Task details -> Leave out the images and output the records word for word.

Data under study ->
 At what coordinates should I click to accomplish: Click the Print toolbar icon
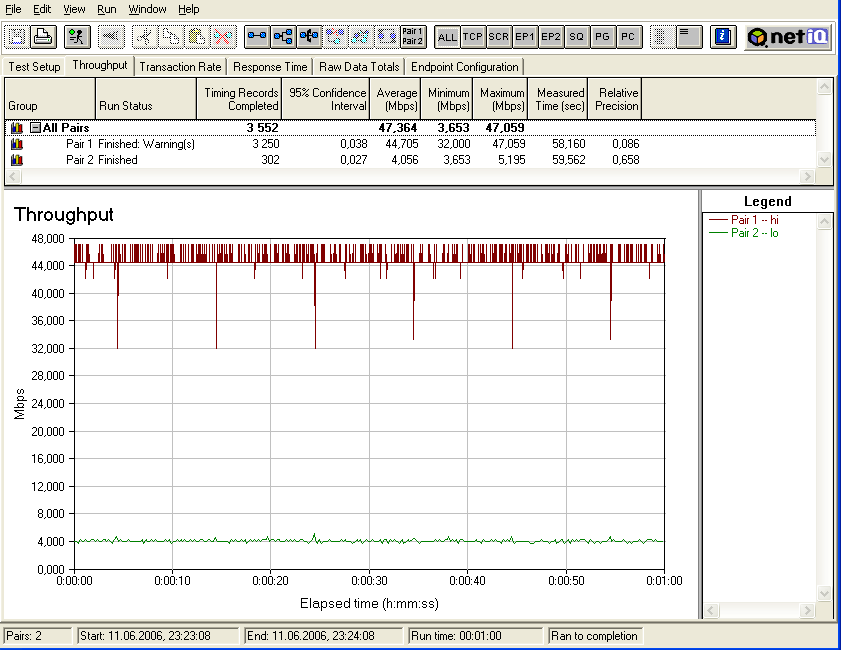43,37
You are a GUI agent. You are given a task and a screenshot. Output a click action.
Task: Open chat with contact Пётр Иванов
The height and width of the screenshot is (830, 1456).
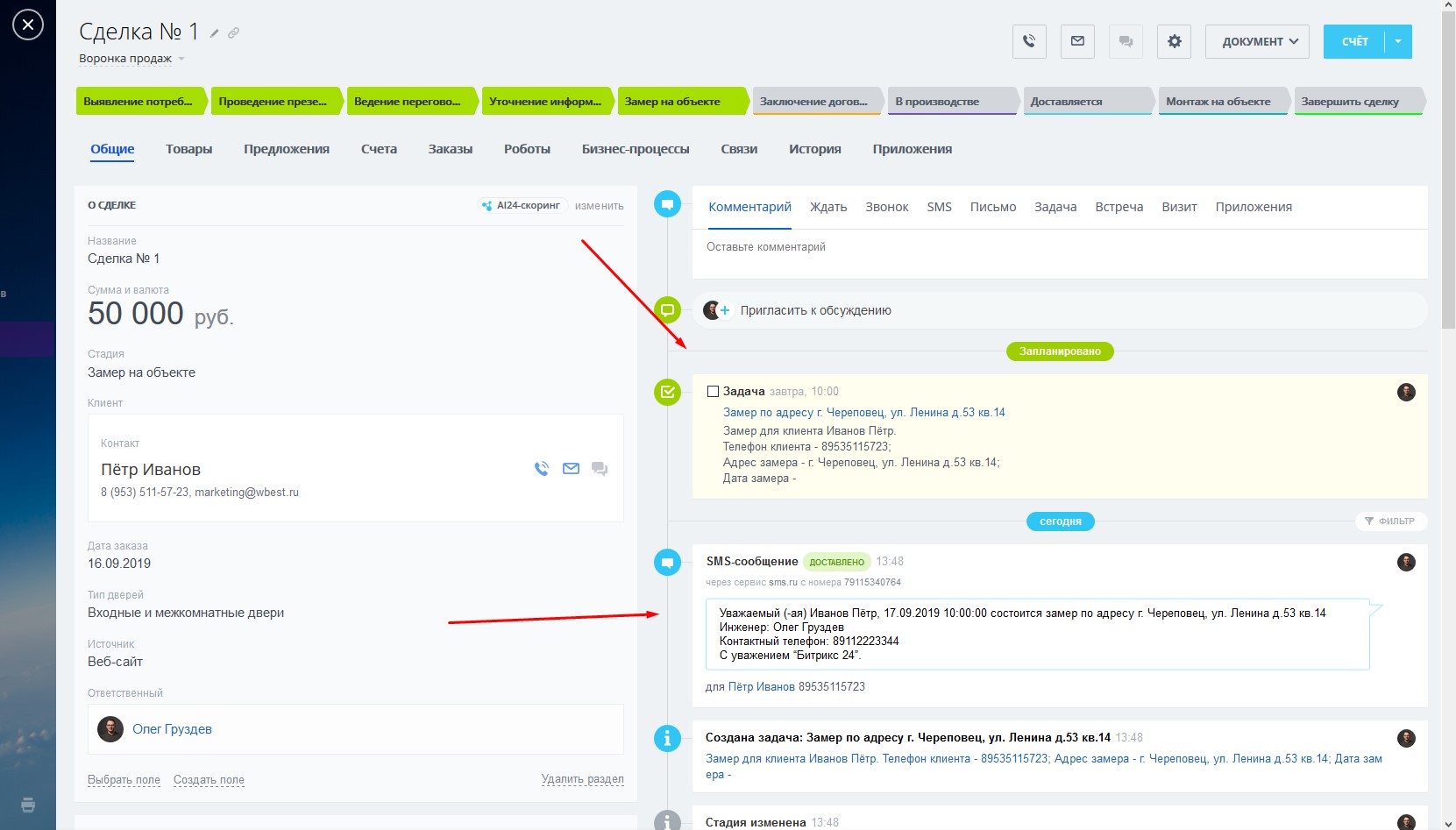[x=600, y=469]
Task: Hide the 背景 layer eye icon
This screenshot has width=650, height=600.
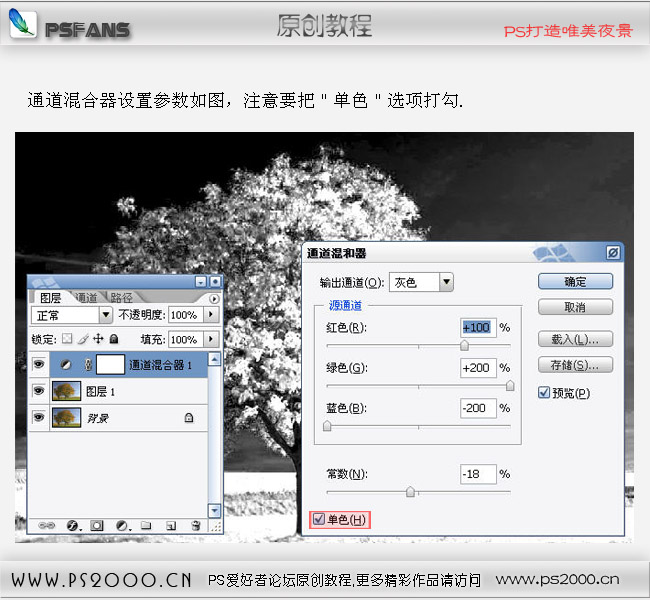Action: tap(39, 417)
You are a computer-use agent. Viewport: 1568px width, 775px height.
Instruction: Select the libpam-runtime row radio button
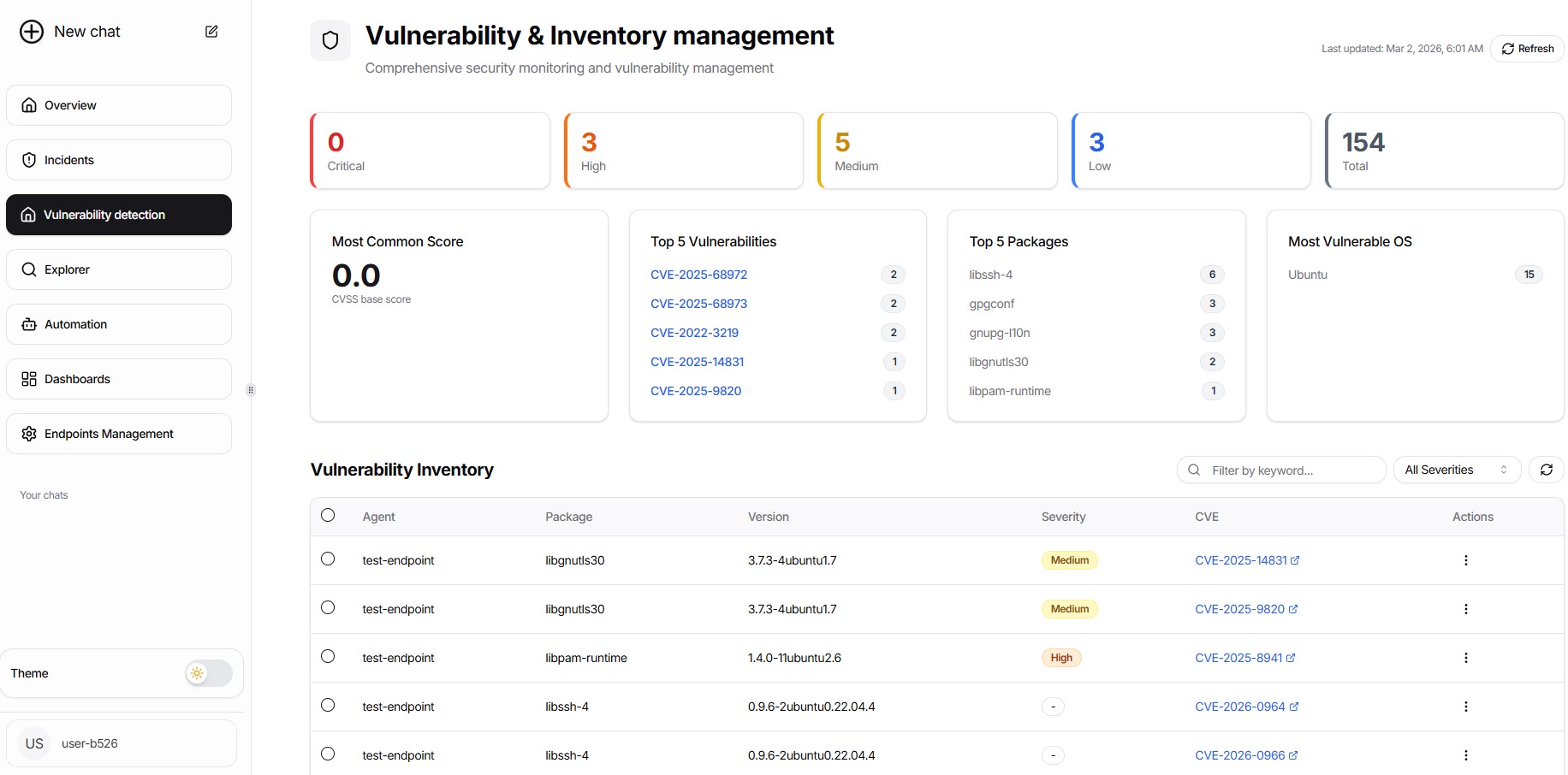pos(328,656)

Answer box ->
 At what coordinates should I click to accomplish: Click the Print toolbar icon
43,37
You are a GUI agent. You are given a task and a screenshot. Output a click action.
Task: Open chat with contact Пётр Иванов
The height and width of the screenshot is (830, 1456).
[x=600, y=469]
Task: Hide the 背景 layer eye icon
This screenshot has width=650, height=600.
Action: tap(39, 417)
You are a computer-use agent. Viewport: 1568px width, 775px height.
Instruction: Select the libpam-runtime row radio button
pos(328,656)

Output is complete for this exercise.